» **LESETEXT**
##############################

Fortsetzung von Teil 1!
Churchill ist schön, hat einen mächtigen Kopf, einen gewaltigen Körper und einen gefährlichen Gesichtsausdruck. Es kann sein, dass ich das Gefährliche nur gesehen habe, weil ich weiß, wie überaus bedrohlich er für die Eisbärenfrauen tatsächlich ist.
Bevor Churchill zum Einzelgänger verurteilt wurde, teilte er das Außengehege mit den Frauen. Gab es Fleisch – nur zwei- bis viermal die Woche – erhob er sein Haupt und fixierte die drei Eisbärinnen (zwei Eisbärinnen sind in den letzten Jahren sehr alt gestorben), die sofort das Fleisch aus dem Maul fallen ließen und sich in ferne Ecken verdrückten. Statt einer hatte er dann regelmäßig vier Fleischportionen.
Mit Vienna hat er insgesamt sechs Kinder gezeugt. Beim letzten Zeugungsversuch rutschte Vienna aus; das versetzte Churchill in eine so rasende Wut, dass er ihr eine riesige Fleischwunde am linken Oberschenkel zufügte. Vienna gelang die Flucht, bevor er sie totbeißen konnte. Die Pfleger waren Gottseidank wegen des Gebrülles zur Stelle, öffneten den Schieber und schlossen ihn sofort hinter Vienna, so dass es Churchill nicht gelang, Vienna ins Binnengehege zu verfolgen.
Die Tierärzte hatten viele Wochen mit der Pflege dieser riesigen Fleischwunde zu tun; sie hatte sich entzündet, eiterte noch nach Wochen. Vienna humpelt nun auf drei Beinen, weil sich die Sehnen am verletzten Bein verkürzt haben, hervorgerufen durch eine Schonhaltung.
Wenn’s drauf ankommt, kann sie ihrer Tochter Vilma aber die guten Bissen abjagen, sie versucht es jedenfalls. Fell wird auf dieser Fläche nicht mehr wachsen. In der Wildnis hat man mit einer solchen Wunde keine Überlebenschance. Ganz abgesehen davon, dass Churchill sie da totgebissen hätte.
Man will Churchill und Vienna nicht noch einmal zwecks Begattung zusammenführen. Man hält die Gefahr eines tötenden Bisses für groß, - zumal Vienna ja nicht mehr sicher steht. Und auch Vilma hat einen sanfteren Gefährten verdient (so einen wie Lars oder Knut.).
So hat Churchill sein Alleinsein selbst zu verantworten, wenn es ihm auch nicht bewusst ist. Er ist nun über dreißig Jahre alt und, wie gesagt, ein schönes und imposantes Tier. Nur beim Treppensteigen wird ein arthritisches Humpeln bemerkbar. Ein Pfleger meinte, Churchill sei größer als Troll; da bin ich mir aber nicht so sicher.

##############################

» **GEGEBENE DATEN**
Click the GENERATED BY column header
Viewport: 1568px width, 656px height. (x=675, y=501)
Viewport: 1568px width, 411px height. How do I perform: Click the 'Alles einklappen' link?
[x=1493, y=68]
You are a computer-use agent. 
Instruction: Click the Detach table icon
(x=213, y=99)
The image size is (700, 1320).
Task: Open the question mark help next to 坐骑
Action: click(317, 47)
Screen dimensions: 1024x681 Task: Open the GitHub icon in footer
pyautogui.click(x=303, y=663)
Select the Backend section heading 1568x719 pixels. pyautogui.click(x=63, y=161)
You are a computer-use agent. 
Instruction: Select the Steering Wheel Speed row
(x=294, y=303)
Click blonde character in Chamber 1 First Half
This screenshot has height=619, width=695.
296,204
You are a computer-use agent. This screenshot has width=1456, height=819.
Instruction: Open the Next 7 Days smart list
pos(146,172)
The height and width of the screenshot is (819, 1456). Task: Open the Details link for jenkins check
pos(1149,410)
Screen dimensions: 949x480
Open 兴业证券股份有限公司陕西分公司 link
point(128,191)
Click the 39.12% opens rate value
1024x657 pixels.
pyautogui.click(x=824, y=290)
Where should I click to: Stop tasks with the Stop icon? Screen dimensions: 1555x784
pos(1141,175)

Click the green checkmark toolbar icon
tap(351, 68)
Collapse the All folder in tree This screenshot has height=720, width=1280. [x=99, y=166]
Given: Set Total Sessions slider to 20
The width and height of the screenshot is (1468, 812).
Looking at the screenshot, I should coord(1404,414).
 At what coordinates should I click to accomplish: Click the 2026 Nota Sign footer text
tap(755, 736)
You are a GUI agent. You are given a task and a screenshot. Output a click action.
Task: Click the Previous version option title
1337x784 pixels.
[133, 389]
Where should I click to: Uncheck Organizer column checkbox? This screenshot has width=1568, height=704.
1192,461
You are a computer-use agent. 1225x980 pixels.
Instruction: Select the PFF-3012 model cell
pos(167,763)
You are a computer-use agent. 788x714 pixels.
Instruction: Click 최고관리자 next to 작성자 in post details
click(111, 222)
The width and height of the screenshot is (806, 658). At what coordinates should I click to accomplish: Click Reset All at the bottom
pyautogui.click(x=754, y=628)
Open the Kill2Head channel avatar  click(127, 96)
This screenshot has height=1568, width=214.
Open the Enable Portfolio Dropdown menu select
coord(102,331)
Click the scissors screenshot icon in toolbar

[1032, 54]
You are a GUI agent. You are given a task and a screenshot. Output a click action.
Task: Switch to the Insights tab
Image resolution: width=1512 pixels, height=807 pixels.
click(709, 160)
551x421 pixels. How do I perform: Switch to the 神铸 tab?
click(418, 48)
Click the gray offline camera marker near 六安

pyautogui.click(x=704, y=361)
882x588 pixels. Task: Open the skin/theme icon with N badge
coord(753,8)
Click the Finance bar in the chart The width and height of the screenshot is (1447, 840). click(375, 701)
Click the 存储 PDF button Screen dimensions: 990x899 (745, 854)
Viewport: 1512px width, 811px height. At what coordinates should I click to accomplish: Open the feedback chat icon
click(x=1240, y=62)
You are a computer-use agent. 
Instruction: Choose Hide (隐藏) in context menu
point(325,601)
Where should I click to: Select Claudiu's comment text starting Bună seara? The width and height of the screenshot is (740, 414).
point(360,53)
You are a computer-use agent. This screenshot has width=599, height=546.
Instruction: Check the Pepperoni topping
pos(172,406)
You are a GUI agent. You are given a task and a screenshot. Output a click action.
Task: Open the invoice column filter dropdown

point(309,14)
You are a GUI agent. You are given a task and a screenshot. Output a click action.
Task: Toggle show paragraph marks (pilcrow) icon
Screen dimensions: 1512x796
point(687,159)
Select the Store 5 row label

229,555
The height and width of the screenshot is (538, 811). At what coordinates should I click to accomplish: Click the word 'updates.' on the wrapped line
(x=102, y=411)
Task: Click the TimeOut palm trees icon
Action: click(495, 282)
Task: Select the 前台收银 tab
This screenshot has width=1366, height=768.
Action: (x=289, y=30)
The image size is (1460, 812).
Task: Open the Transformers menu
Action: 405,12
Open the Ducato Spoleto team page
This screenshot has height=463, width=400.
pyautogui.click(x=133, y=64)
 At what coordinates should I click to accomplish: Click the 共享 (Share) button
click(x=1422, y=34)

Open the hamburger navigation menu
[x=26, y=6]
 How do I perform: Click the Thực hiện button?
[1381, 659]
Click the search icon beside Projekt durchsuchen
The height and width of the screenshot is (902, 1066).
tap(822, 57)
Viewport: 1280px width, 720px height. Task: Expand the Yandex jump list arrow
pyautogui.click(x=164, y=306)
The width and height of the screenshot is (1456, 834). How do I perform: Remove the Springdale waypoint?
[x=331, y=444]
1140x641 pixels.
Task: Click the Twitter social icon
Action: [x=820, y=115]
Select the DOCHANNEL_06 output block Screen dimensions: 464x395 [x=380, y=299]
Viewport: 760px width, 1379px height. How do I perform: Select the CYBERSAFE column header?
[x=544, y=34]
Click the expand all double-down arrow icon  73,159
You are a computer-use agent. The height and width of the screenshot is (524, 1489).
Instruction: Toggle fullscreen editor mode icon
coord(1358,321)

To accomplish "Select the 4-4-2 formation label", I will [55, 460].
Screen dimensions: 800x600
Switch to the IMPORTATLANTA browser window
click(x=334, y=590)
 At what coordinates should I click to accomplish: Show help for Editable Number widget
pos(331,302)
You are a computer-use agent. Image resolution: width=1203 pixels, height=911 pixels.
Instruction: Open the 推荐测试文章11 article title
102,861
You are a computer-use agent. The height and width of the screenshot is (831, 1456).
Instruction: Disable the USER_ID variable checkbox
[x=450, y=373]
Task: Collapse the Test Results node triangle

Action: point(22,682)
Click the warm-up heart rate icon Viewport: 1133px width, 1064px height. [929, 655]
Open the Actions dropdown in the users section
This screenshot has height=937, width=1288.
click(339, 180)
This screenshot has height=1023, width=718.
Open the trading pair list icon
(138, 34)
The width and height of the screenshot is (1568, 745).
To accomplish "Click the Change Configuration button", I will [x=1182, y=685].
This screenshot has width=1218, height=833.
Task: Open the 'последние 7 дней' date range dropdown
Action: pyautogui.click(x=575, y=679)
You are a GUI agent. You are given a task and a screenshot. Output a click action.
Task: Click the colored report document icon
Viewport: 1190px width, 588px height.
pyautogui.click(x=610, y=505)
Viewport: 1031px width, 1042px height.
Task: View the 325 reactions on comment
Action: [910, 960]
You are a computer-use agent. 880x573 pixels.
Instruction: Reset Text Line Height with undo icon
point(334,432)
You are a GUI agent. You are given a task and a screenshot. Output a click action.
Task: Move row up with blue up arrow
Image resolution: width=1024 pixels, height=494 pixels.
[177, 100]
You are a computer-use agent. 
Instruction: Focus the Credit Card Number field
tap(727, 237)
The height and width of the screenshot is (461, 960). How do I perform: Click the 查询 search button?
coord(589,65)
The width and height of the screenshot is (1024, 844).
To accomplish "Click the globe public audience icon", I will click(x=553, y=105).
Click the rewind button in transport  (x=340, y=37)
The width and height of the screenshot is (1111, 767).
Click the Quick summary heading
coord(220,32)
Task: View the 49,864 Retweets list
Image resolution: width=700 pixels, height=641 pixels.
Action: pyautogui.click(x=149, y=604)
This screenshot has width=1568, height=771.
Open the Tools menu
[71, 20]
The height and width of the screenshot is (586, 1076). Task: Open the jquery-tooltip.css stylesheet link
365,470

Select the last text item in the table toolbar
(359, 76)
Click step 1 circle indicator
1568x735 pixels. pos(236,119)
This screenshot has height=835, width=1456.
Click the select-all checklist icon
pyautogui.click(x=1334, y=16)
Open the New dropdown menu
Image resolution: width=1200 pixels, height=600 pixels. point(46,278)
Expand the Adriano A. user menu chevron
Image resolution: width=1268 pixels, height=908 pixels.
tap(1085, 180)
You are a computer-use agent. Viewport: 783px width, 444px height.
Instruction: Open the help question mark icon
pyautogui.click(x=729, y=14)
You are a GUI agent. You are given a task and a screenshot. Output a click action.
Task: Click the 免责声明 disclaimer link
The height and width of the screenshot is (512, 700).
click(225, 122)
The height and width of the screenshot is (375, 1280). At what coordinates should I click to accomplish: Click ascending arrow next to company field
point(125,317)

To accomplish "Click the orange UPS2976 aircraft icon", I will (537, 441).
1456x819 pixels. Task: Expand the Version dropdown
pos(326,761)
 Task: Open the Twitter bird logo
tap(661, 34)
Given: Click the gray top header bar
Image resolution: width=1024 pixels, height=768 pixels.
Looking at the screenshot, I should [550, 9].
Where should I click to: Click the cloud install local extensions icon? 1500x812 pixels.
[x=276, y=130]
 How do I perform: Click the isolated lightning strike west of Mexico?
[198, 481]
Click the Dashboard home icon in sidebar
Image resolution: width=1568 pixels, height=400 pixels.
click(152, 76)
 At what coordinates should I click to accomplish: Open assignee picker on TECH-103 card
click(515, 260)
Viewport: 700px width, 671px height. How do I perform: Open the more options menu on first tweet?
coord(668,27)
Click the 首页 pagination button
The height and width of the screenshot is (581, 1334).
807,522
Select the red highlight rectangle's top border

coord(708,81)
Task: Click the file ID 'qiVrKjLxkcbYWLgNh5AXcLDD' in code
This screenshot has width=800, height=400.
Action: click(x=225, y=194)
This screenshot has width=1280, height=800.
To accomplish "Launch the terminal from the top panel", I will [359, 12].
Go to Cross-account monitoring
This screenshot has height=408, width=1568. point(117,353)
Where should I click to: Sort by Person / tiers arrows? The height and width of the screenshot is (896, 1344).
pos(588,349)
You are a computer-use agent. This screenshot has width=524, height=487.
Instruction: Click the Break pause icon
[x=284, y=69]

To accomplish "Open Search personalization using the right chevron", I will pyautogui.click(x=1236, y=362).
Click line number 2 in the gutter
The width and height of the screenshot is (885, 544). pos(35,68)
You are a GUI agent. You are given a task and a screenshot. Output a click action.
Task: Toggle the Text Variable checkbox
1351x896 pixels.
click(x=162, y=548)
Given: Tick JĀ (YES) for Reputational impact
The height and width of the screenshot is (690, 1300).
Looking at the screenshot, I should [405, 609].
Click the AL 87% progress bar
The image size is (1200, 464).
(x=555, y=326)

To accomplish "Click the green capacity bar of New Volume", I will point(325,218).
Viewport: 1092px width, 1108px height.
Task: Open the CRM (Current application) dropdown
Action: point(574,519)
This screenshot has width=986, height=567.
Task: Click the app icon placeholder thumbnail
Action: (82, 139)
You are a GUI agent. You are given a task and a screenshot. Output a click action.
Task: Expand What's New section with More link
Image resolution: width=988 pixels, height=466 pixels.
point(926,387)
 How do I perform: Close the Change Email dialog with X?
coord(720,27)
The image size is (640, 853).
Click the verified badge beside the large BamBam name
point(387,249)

##############################

» **ARBEITSAUFTRÄGE**
1: Fasse den Text über den Eisbären Churchill in zwei Sätzen zusammen.
2: Setze den Text über den Eisbären Churchill nach seinem letzten Satz fort.

» **LÖSUNGEN JE AUFGABE**
1: Der über dreißig Jahre alte Eisbär Churchill, der mit Vienna sechs Kinder gezeugt hat, fügte ihr beim letzten Zeugungsversuch eine so schwere Wunde am linken Oberschenkel zu, dass sie nun auf drei Beinen humpelt. Weil man die Gefahr eines tötenden Bisses für groß hält, will man die beiden nicht noch einmal zusammenführen, und so hat Churchill sein Alleinsein selbst zu verantworten.

2:
Auch Vienna und Vilma sind ausgesprochen schöne Eisbärinnen. Sie vertreiben sich die Zeit mit anregendem Streit um das Futter und um die interessantesten Plätze im Gehege. Sie tun sich nicht wirklich etwas.
In der eisfreien Zeit bereichern Kanister das Freizeitangebot.
Während meines Nachmittags am 13. März erhielten die Eisbären drei Mahlzeiten: Äpfel, weil sie morgens zu wenige erhalten hätten, dann Hunde-Leckerli, kurz darauf Heringe. Die Tiere erhalten nur zwei- bis viermal die Woche Fleisch. Außerdem gäbe es Fastentage. Da kann uns’ Knut sich glücklich schätzen. Die Tierpflegerin meinte, in der Wildnis müssten sie häufig hungern. Das stimmt. Aber auf das regelmäßige Fressen im Zoo kann sich schnell jedes Zootier einstellen. Zumal die Mahlzeiten ja die Höhepunkte des Tages sind. Leben in der Wildnis hin oder her: Der Bär wird enttäuscht sein, wenn das Essen ausfällt. „Und das wollen wir doch nicht!“ (TD)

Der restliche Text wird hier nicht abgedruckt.